Sudah sepekan lebih sejak penangkapan mantan Ketua Mahkamah Konstitusi (MK) Akil Mochtar di rumah dinasnya, di Jl. Widya Chandra, Jakarta Selatan pada Rabu (2/10) lalu oleh Komisi Pemberantasan Korupsi (KPK). Publik Indonesia, bahkan dunia tercengang dengan skandal korupsi yang menjerat Akil Mochtar. Kasus ini pun menjadi wajah di pemberitaan media nasional maupun internasional. Ironis. Bagaimana bisa seorang pemimpin lembaga peradilan tertinggi negara bisa terjerat kasus suap sengketa Pilkada Kabupaten Gunung Mas, Kalimantan Tengah serta Lebak, Banten.

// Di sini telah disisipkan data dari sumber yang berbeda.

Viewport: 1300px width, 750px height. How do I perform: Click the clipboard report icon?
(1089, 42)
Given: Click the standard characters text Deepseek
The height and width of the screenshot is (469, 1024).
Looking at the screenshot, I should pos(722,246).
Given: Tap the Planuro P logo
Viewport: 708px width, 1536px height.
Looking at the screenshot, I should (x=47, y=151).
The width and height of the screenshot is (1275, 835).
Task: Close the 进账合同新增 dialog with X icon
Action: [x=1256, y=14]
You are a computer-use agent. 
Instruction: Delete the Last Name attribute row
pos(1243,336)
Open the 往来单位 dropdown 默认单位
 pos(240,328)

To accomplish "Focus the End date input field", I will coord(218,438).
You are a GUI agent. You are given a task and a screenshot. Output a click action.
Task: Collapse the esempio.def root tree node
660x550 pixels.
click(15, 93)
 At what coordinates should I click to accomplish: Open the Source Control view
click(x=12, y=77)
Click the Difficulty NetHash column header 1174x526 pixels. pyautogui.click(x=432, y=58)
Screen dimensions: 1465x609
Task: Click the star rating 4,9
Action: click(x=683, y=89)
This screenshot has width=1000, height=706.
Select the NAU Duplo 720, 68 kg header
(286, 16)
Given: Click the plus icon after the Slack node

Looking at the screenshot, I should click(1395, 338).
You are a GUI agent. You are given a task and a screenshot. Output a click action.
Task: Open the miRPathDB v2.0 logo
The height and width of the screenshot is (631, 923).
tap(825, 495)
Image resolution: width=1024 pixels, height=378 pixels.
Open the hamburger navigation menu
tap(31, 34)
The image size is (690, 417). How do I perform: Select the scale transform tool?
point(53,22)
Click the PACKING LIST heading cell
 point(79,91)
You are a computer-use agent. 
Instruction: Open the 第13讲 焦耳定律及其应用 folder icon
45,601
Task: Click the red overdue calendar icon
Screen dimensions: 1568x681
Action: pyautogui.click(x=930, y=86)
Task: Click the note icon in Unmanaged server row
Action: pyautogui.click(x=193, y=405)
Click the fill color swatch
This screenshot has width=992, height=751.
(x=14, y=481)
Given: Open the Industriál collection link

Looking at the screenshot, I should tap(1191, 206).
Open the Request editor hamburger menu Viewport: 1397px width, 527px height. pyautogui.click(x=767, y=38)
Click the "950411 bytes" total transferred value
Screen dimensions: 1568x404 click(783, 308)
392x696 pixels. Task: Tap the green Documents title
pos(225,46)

Jika tidak serakah, kasus suap yang menelan hingga 3 milyar rupiah ini tidak akan terjadi. Banyak kecaman yang datang dari berbagai kalangan masyarakat disamping mereka juga mengakui kecekatan dan keberanian KPK dalam menguak kasus ini.

Terkuaknya skandal suap ini seolah melunturkan kepercayaan masyarakat terhadap lembaga hukum di Indonesia. Jika kepala lembaga hukum tertinggi saja bisa terjerat kasus kriminal, bagaimana dengan lembaga hukum di bawahnya? Untuk itulah seharusnya pengawasan terhadap lapisan peradilan di Indonesia harus lebih diperketat lagi.

Menolak tindakan Korupsi, Kolusi, dan Nepotisme (KKN) menjadi harga mati. Hukum juga harus membutakan diri dari penyimpangan keadilan. Sudah semestinya hukum peradilan mampu merefleksikan neraca yang kedua sisinya kosong sehingga seimbang. Meyakini, berpikir, dan melaksanakan makna neraca ini setidaknya menjadi pondasi awal untuk membangun hukum negeri yang lebih adil. Sebab, melihat ambruknya benteng MK sekarang, alangkah pantasnya lembaga peradilan memperbaiki martabatnya terlebih dahulu sebelum menjalankan fungsinya dalam mengadili masyarakat.